We woke up to an amazing view from our veranda, of the entire coast and villages all the way back to Monterosso, as well as wonderful views of Manarola below us and of the hillsides covered with grapevines. We got dressed, said our goodbyes to the owner, who was heading out to tend his vineyard, and then headed back down the hill to walk out to a northern viewpoint, followed by a trip back to the square for some more coffee. As we were enjoying our drinks, a group of 60+ Chinese tourists suddenly filled the square. Their numbers blocked everything, and they were very noisy, so we finished our coffees quickly and headed for the train station in hopes of getting to the final village in the Cinque Terre National Park, Riomaggiore, before the big tour group did. Our luck had apparently run out though as the entire group boarded the train just after we did, filling our car to bursting.
Manarola in the morning.
At Riomaggiore, as we climbed off the train we were faced with a dilemma: which way to go? Should be go right and up into the hills, or left, through a long tunnel? The big tour group forming up next to us forced us to make a quick decision and we turned to go left. It turned out to be a wise choice as the road took us up and through the village and offered stunning views along the way. However, the tour group had followed us up the hill and we had to walk quickly to stay ahead of them. We eventually landed in the village square, chose a restaurant, and had one of the best meals of our travels: freshly made pesto with potatoes and pasta for me, and a seafood medley pasta for Brett along with a few glasses of delicious wine. We never saw the Chinese group again – it was like they vaporized somewhere.
After we left the restaurant we spotted a sign at the bottom of the square pointing to the station.

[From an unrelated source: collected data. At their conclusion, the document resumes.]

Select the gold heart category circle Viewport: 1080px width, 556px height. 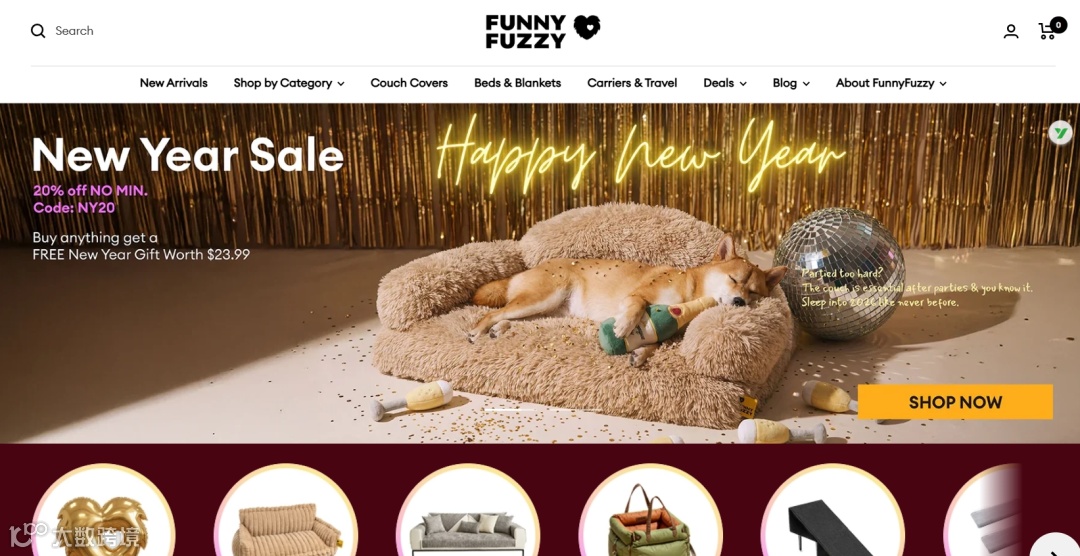[103, 511]
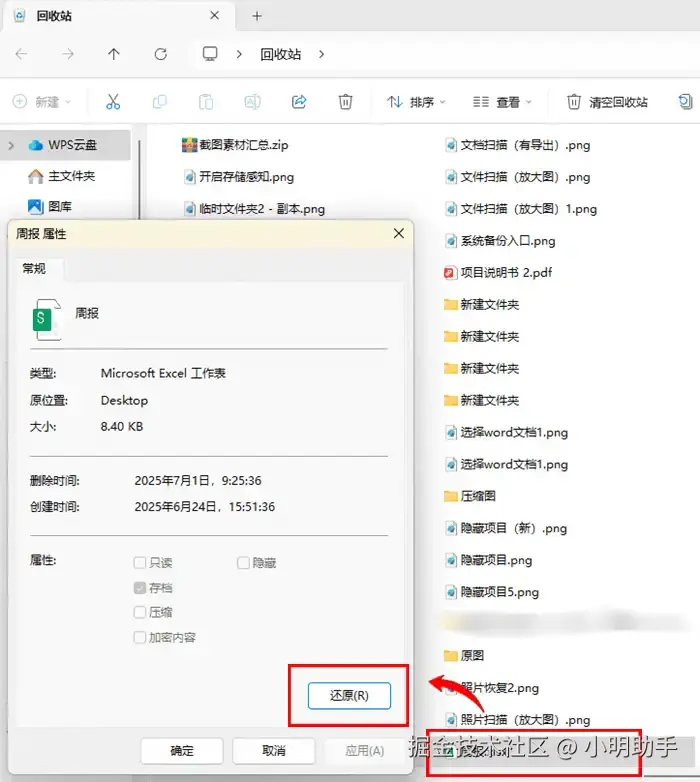Select 图库 gallery in the sidebar
Screen dimensions: 700x782
click(50, 206)
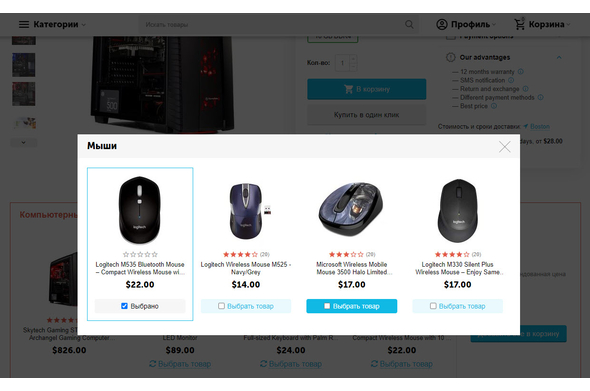Check Выбрать товар for Microsoft Mobile Mouse 3500

pyautogui.click(x=327, y=306)
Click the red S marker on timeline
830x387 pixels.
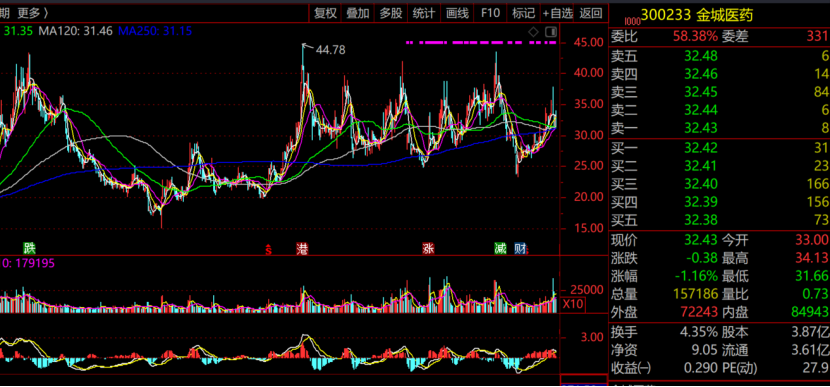coord(268,249)
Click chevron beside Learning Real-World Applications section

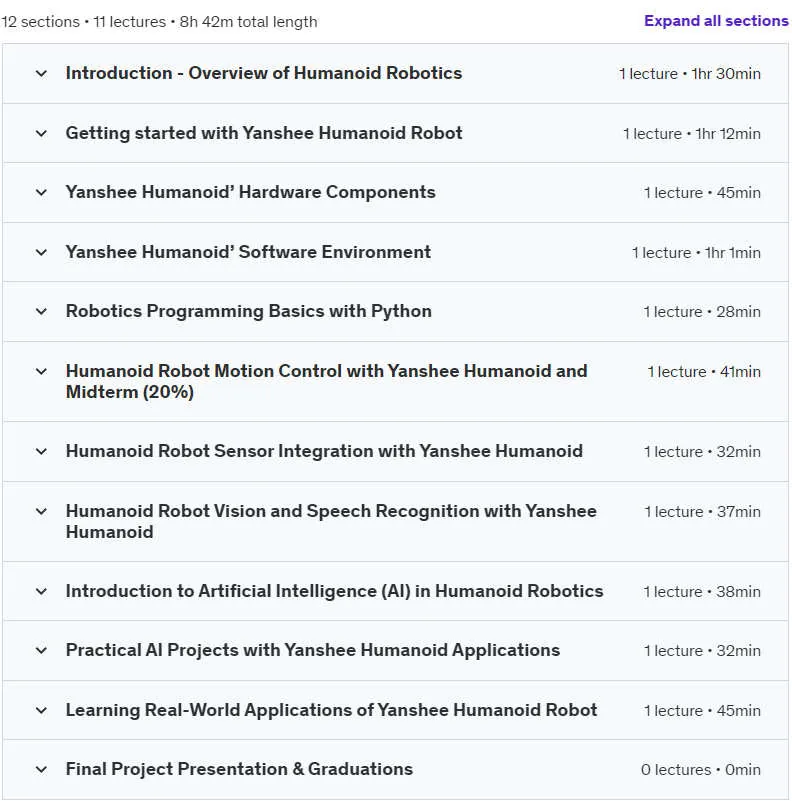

We turned right at the sign and discovered ourselves in the long tunnel that we would have come through if we had chosen to go right from the station! We left Riomaggiore feeling very glad we had turned left and headed up the hill, big tourist group or not.
Our one regret was that we were not able to hike any of the cliffside trails between villages – they had been washed out in several places because of the recent heavy rains and were blocked off. Otherwise, we enjoyed a perfect Cinque Terre getaway and satisfied a long-time travel desire of mine.